● What the task asks: Omit all pictures and transcribe only the lines in the entries below that run from the line with "Viewport: 870px width, 438px height." through the line with "The height and".

Saved data entries
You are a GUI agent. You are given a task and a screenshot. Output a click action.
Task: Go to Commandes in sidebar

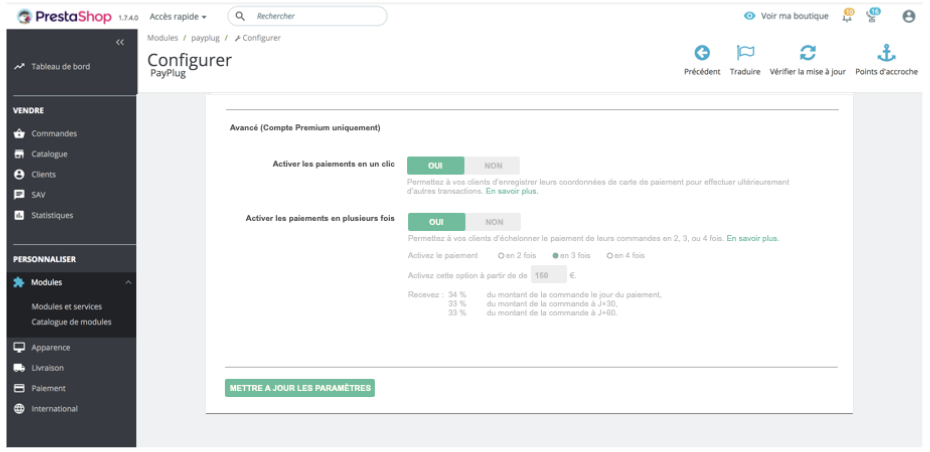[x=54, y=133]
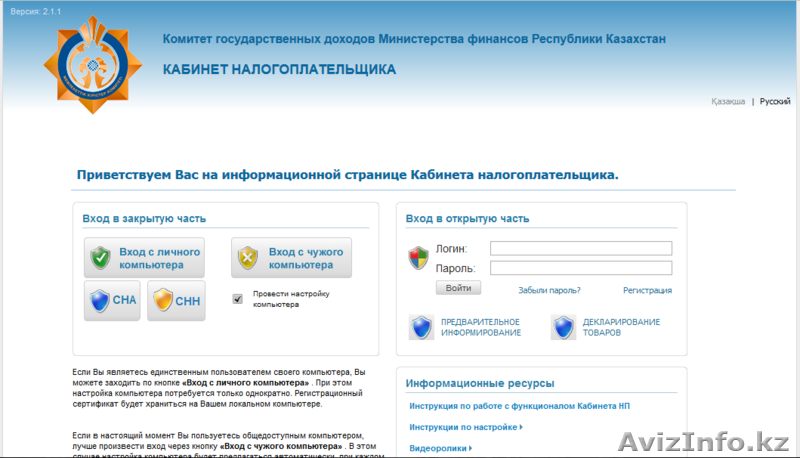Screen dimensions: 800x458
Task: Click the orange shield icon on СНН
Action: point(161,300)
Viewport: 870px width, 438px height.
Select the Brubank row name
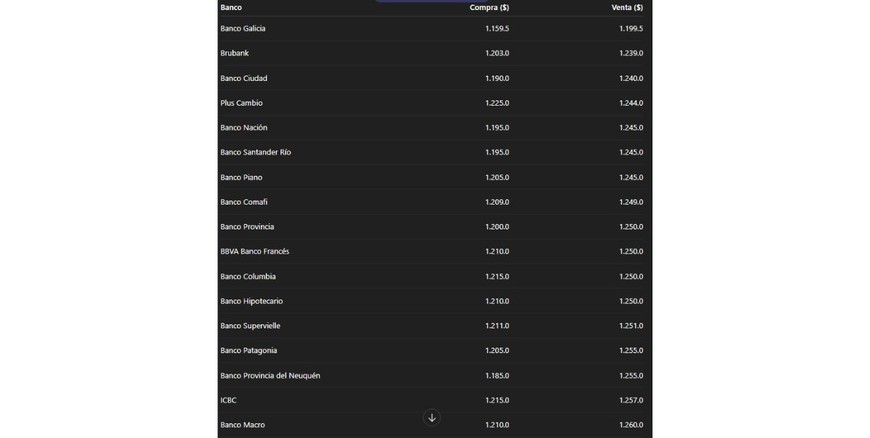235,53
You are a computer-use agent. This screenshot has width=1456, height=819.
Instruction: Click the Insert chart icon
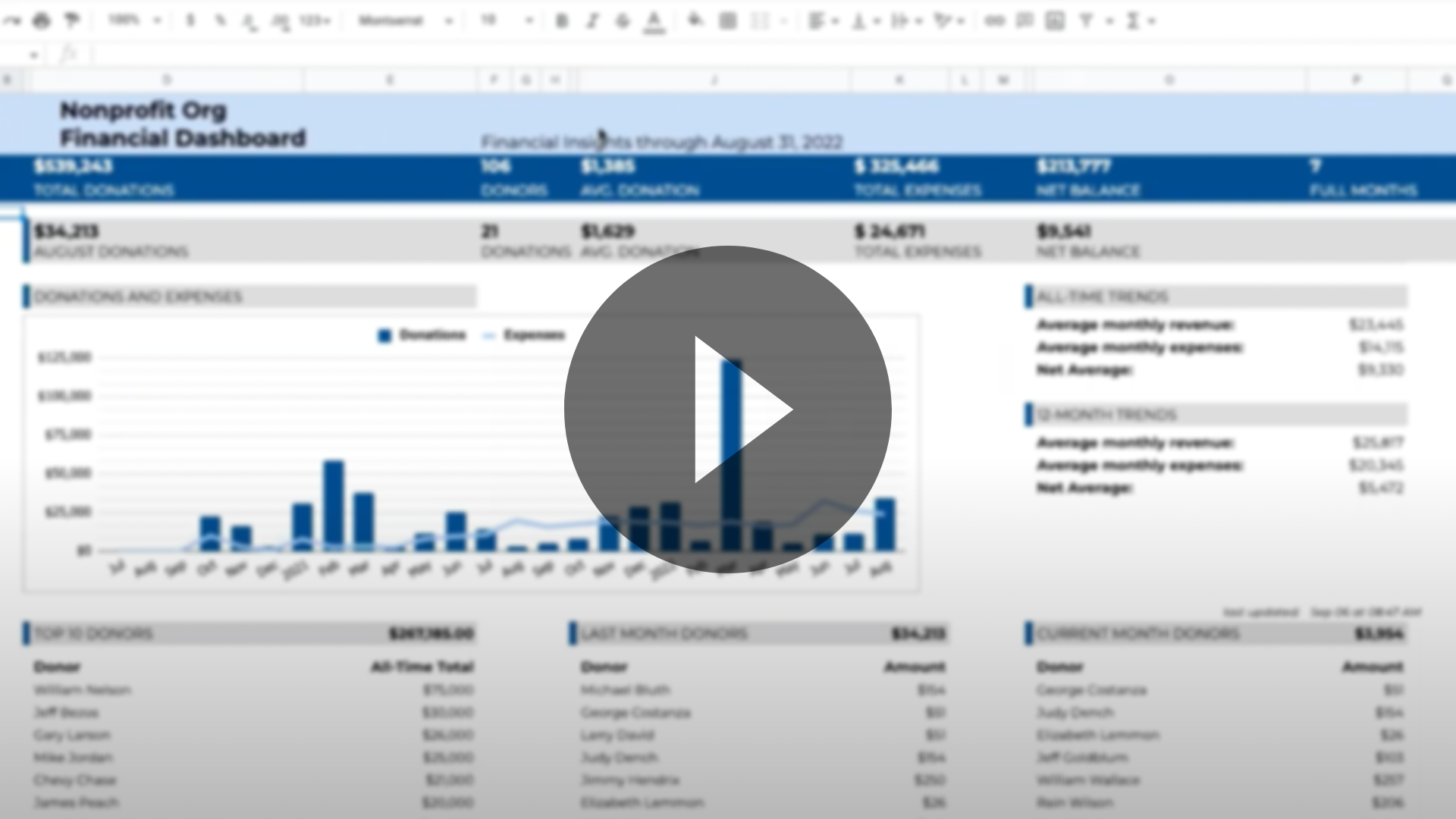(1055, 21)
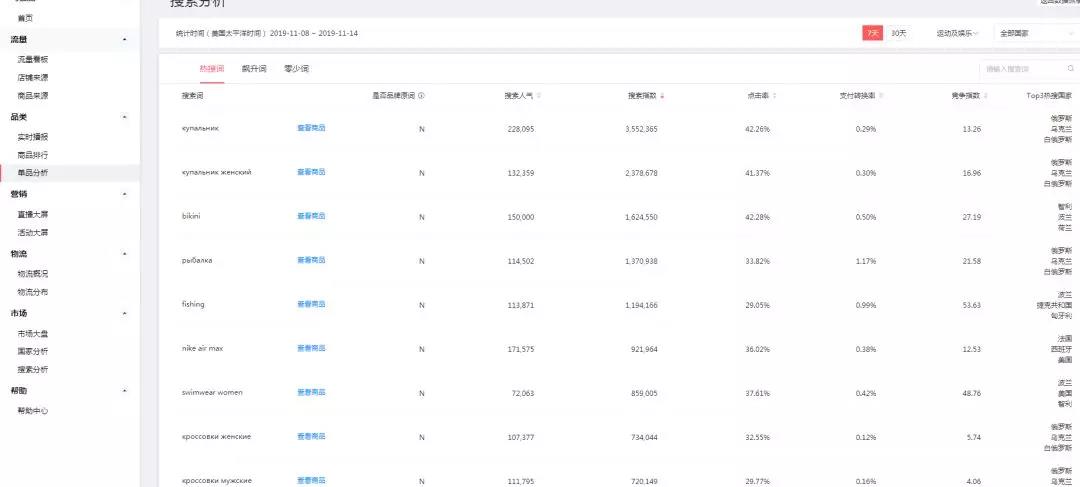Collapse the 品类 section in sidebar
Screen dimensions: 1080x487
124,117
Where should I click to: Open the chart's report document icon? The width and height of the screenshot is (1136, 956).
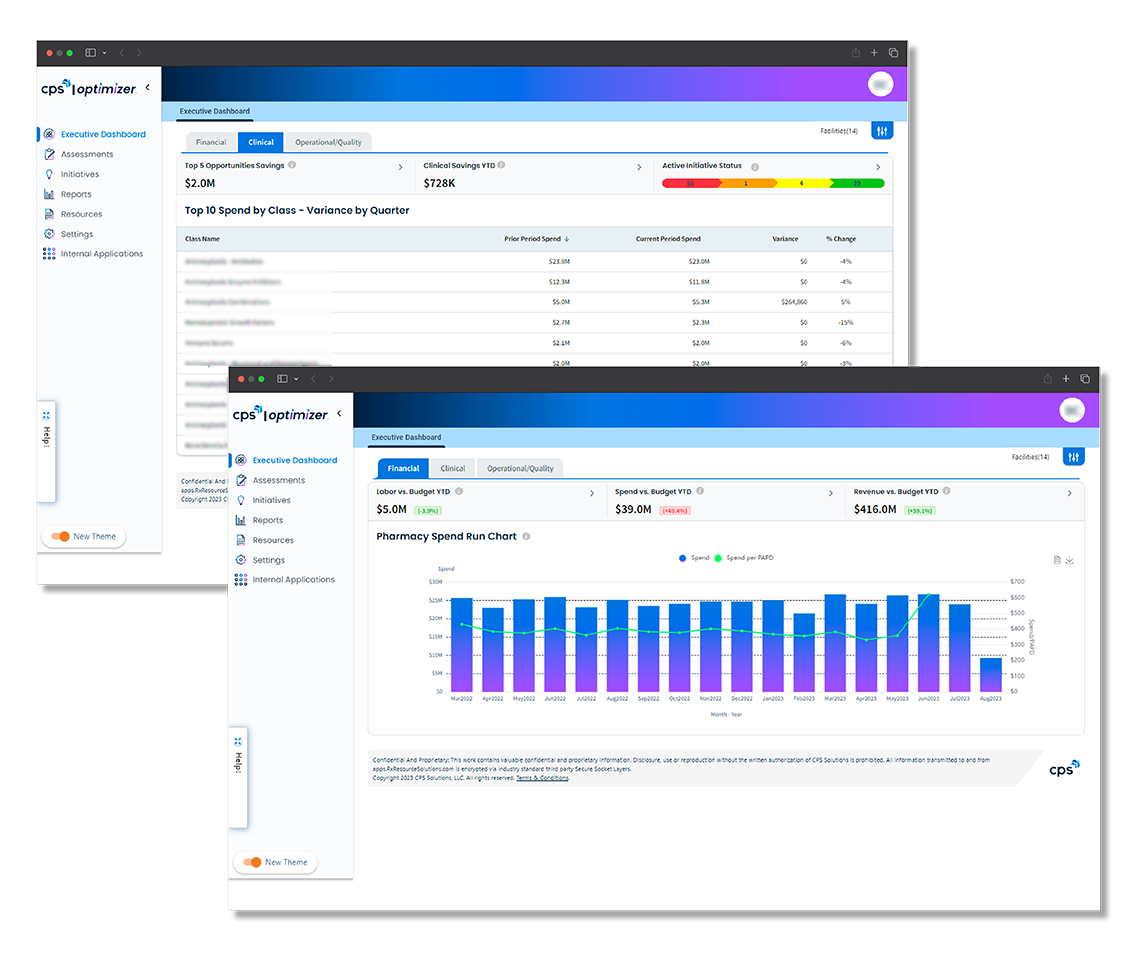point(1056,560)
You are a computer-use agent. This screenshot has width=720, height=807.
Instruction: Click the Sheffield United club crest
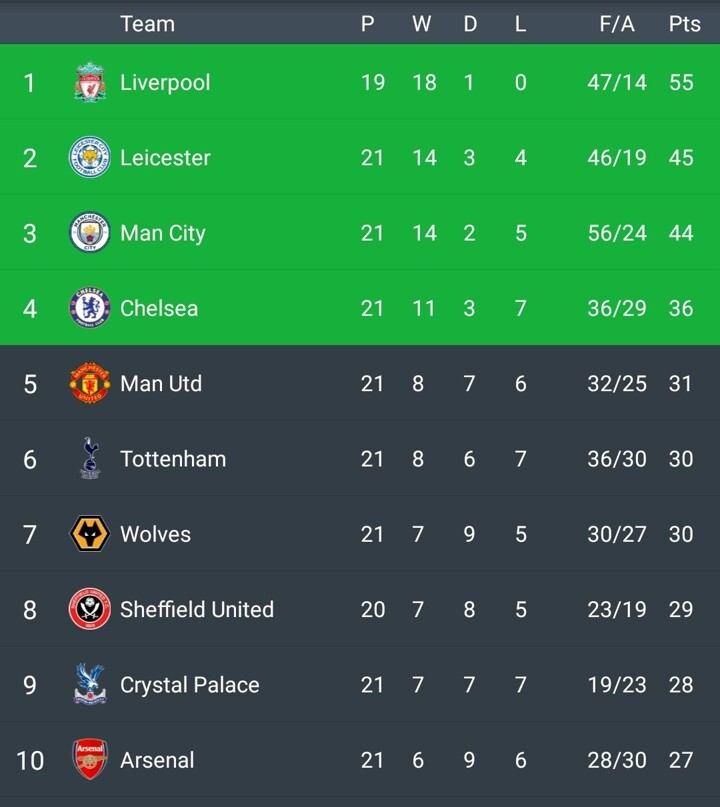tap(89, 609)
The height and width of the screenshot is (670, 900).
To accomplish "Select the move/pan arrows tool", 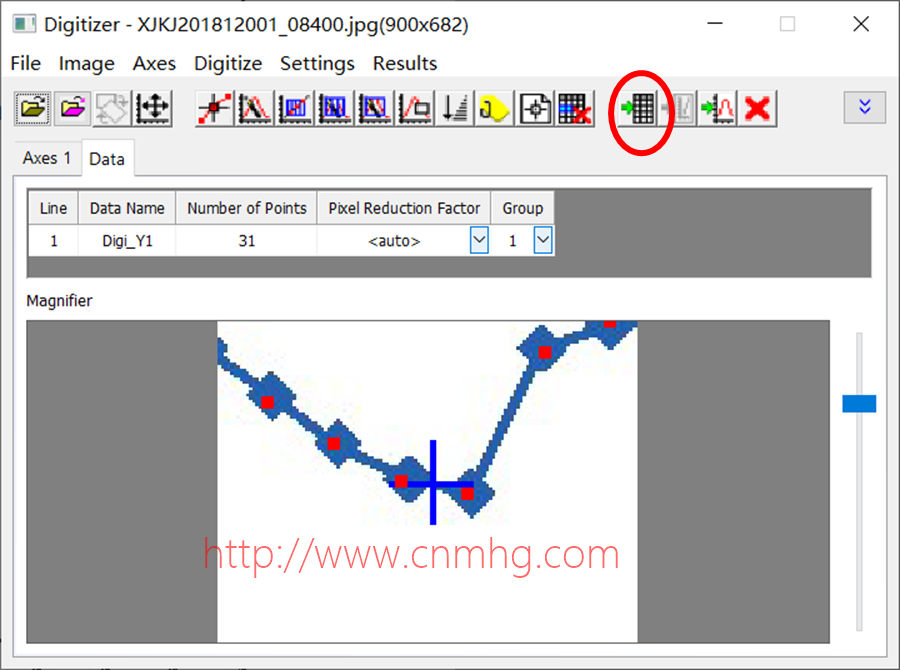I will pyautogui.click(x=153, y=108).
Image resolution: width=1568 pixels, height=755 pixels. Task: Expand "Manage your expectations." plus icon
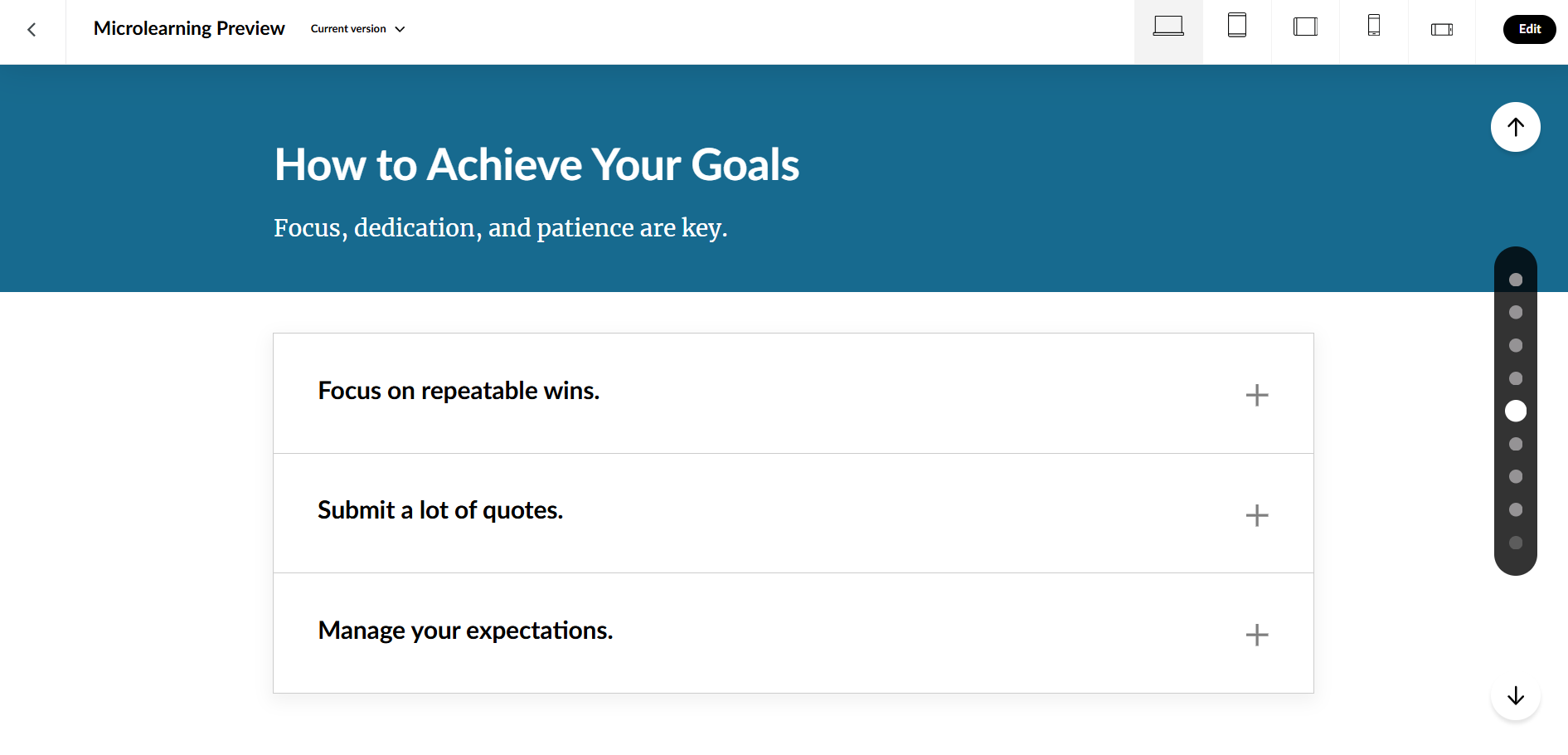point(1256,635)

● Exercise result:
Viewport: 870px width, 438px height.
Select the Brubank row name
235,53
You are a computer-use agent. This screenshot has width=1456, height=819.
Instruction: Click the Insert chart icon
(1055, 21)
Collapse the 品类 section in sidebar
Screen dimensions: 1080x487
124,117
Where should I click to: Open the chart's report document icon? The width and height of the screenshot is (1136, 956).
point(1056,560)
You are a computer-use agent. This screenshot has width=720, height=807.
Instruction: Click the Sheffield United club crest
tap(89, 609)
The height and width of the screenshot is (670, 900).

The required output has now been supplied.